**What you have to do:**
Could you return only the lines that run from the line with "Maison (429, 2116)" through the final line of the data, exactly as they stand?

>>>

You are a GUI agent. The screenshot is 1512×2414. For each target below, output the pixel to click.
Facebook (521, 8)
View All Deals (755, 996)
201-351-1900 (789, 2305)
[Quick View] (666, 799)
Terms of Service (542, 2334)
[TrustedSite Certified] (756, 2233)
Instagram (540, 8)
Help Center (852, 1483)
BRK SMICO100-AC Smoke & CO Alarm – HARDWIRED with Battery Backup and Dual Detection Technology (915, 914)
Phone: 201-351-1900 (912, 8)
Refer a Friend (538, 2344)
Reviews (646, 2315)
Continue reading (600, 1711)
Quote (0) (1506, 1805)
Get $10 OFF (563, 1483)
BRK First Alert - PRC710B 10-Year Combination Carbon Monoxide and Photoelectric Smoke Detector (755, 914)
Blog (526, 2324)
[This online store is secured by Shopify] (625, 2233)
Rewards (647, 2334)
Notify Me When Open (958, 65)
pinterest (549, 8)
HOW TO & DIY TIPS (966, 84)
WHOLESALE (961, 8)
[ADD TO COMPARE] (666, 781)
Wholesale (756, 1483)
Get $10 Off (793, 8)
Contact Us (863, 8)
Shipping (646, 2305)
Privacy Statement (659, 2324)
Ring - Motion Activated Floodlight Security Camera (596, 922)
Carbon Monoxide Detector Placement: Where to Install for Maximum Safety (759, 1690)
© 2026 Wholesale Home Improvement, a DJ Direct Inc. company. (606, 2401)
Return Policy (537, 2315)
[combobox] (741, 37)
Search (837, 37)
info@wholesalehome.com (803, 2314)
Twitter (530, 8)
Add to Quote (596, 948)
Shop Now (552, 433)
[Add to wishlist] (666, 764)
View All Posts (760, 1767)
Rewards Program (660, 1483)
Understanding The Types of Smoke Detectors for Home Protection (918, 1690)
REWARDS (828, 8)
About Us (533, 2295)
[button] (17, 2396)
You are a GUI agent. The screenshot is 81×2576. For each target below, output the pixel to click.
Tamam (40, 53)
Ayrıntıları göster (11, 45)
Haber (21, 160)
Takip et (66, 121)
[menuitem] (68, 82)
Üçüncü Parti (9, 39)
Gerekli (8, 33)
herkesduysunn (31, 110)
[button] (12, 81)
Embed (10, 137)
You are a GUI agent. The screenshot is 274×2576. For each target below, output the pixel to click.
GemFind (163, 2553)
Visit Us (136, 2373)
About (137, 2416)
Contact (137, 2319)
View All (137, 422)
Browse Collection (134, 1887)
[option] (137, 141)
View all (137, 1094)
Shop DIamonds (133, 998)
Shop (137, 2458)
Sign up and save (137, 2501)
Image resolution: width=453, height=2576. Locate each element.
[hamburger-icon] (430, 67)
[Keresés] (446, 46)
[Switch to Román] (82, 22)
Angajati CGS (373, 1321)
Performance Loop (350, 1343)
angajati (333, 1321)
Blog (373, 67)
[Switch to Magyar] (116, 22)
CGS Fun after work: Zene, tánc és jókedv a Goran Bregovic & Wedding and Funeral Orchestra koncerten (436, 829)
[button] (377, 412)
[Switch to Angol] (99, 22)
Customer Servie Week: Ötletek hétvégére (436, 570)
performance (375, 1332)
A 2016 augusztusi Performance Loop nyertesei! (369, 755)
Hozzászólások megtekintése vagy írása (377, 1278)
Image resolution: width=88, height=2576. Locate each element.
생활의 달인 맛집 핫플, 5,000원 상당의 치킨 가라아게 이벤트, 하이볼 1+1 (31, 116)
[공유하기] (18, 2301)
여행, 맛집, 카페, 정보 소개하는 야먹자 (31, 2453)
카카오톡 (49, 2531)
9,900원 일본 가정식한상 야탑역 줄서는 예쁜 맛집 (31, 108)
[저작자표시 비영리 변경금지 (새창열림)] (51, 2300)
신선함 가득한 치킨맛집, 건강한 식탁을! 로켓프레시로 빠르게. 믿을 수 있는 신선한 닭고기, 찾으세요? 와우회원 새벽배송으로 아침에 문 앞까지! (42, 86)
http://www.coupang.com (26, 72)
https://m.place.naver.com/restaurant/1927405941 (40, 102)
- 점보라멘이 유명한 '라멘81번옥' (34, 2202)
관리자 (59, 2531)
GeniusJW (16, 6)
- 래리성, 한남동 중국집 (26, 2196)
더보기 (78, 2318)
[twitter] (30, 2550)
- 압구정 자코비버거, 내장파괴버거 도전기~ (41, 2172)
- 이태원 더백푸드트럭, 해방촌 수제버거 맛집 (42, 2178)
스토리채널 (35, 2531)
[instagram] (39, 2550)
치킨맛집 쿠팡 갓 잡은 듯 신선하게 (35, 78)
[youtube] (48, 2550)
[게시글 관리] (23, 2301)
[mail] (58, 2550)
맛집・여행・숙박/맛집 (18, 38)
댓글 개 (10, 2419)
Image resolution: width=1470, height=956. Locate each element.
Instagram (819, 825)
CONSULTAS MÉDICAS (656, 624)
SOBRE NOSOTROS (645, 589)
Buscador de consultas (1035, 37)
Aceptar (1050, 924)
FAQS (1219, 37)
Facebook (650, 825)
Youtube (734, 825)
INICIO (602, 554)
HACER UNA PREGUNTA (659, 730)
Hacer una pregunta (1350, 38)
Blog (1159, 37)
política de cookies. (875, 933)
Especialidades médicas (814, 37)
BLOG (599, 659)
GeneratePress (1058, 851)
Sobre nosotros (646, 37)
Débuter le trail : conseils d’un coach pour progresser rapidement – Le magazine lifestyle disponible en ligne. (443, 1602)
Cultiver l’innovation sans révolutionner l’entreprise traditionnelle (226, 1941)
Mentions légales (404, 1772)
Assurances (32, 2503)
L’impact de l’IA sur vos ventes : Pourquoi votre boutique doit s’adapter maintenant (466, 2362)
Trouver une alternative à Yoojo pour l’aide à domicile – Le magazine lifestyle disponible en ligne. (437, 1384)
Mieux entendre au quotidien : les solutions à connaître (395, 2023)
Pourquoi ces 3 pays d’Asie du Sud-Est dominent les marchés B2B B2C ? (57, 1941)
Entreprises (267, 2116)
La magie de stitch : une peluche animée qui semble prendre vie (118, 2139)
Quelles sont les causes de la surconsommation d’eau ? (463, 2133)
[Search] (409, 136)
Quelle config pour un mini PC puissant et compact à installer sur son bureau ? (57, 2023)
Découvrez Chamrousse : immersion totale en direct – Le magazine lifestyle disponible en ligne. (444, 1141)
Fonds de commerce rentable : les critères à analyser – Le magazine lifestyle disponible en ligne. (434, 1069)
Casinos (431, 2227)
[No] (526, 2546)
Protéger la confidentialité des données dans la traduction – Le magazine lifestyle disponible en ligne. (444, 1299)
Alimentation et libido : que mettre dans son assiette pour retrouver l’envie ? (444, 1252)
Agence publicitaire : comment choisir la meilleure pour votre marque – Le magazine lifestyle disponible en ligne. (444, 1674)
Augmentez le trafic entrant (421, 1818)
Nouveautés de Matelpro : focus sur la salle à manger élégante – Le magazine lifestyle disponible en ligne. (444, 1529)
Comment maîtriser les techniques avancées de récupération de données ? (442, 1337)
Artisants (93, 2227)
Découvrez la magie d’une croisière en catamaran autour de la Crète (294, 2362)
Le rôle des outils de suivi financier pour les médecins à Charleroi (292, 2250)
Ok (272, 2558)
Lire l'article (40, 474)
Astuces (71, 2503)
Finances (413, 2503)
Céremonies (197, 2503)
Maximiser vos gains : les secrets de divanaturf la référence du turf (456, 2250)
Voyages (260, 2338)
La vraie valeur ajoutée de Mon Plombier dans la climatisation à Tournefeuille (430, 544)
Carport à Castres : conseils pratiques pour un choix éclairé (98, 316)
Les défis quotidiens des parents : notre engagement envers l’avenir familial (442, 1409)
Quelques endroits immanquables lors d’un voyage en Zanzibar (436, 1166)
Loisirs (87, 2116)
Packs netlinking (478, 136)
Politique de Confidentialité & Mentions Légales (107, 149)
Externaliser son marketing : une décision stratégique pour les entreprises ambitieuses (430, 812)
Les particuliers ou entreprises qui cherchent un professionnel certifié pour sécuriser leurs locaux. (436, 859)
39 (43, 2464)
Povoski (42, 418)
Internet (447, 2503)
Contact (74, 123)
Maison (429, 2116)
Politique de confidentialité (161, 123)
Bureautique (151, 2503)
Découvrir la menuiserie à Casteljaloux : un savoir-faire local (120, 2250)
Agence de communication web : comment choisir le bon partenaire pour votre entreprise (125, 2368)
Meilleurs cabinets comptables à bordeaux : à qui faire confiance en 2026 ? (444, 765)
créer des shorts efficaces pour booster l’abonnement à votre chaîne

<<<

**Exercise output:**
Maison (429, 2116)
Politique de confidentialité (161, 123)
Bureautique (151, 2503)
Découvrir la menuiserie à Casteljaloux : un savoir-faire local (120, 2250)
Agence de communication web : comment choisir le bon partenaire pour votre entreprise (125, 2368)
Meilleurs cabinets comptables à bordeaux : à qui faire confiance en 2026 ? (444, 765)
créer des shorts efficaces pour booster l’abonnement à votre chaîne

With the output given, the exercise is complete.